Bug 1390693 - Use thread pool for S3 uploads; r?dustin draft
authorGregory Szorc <gps@mozilla.com>
Thu, 24 Aug 2017 12:38:01 -0700
changeset 652435 894334de4a9ef5bc67b65e164fd31690cbad4b44
parent 652434 44548d7131582b817723fb040e4a6819d14096fc
child 728087 372738981bb16656032269421dd865bc6c6f8384
push id76055
push usergszorc@mozilla.com
push dateThu, 24 Aug 2017 20:42:35 +0000
reviewersdustin
bugs1390693
milestone57.0a1
Bug 1390693 - Use thread pool for S3 uploads; r?dustin This reduces the time taken to upload the Firefox docs from ~30s to ~5s (per invocation). MozReview-Commit-ID: DxOrvxvVn42
tools/docs/moztreedocs/upload.py
--- a/tools/docs/moztreedocs/upload.py
+++ b/tools/docs/moztreedocs/upload.py
@@ -2,18 +2,21 @@
 # License, v. 2.0. If a copy of the MPL was not distributed with this
 # file, # You can obtain one at http://mozilla.org/MPL/2.0/.
 
 from __future__ import absolute_import, unicode_literals
 
 import io
 import mimetypes
 import os
+import sys
 
+import botocore
 import boto3
+import concurrent.futures as futures
 import requests
 
 
 def s3_upload(files, key_prefix=None):
     """Upload files to an S3 bucket.
 
     ``files`` is an iterable of ``(path, BaseFile)`` (typically from a
     mozpack Finder).
@@ -42,29 +45,41 @@ def s3_upload(files, key_prefix=None):
         secret = res.json()['secret']
         session = boto3.session.Session(
             aws_access_key_id=secret['AWS_ACCESS_KEY_ID'],
             aws_secret_access_key=secret['AWS_SECRET_ACCESS_KEY'],
             region_name=region)
     else:
         print("Trying to use your AWS credentials..")
         session = boto3.session.Session(region_name=region)
-    s3 = session.client('s3')
+
+    s3 = session.client('s3',
+                        config=botocore.client.Config(max_pool_connections=20))
 
-    for path, f in files:
-        content_type, content_encoding = mimetypes.guess_type(path)
-        extra_args = {}
-        if content_type:
-            extra_args['ContentType'] = content_type
-        if content_encoding:
-            extra_args['ContentEncoding'] = content_encoding
+    def upload(f, bucket, key, extra_args):
+        # Need to flush to avoid buffering/interleaving from multiple threads.
+        sys.stdout.write('uploading %s to %s\n' % (path, key))
+        sys.stdout.flush()
+        s3.upload_fileobj(f, bucket, key, ExtraArgs=extra_args)
 
-        if key_prefix:
-            key = '%s/%s' % (key_prefix, path)
-        else:
-            key = path
+    fs = []
+    with futures.ThreadPoolExecutor(20) as e:
+        for path, f in files:
+            content_type, content_encoding = mimetypes.guess_type(path)
+            extra_args = {}
+            if content_type:
+                extra_args['ContentType'] = content_type
+            if content_encoding:
+                extra_args['ContentEncoding'] = content_encoding
 
-        print('uploading %s to %s' % (path, key))
+            if key_prefix:
+                key = '%s/%s' % (key_prefix, path)
+            else:
+                key = path
 
-        # The file types returned by mozpack behave like file objects.

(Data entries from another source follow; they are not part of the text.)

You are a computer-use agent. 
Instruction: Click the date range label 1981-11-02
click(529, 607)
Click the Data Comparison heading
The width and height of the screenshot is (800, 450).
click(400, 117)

But they
-        # don't accept an argument to read(). So we wrap in a BytesIO.
-        s3.upload_fileobj(io.BytesIO(f.read()), bucket, key,
-                          ExtraArgs=extra_args)
+            # The file types returned by mozpack behave like file objects. But
+            # they don't accept an argument to read(). So we wrap in a BytesIO.
+            fs.append(e.submit(upload, io.BytesIO(f.read()), bucket, key,
+                               extra_args))
+
+    # Need to do this to catch any exceptions.
+    for f in fs:
+        f.result()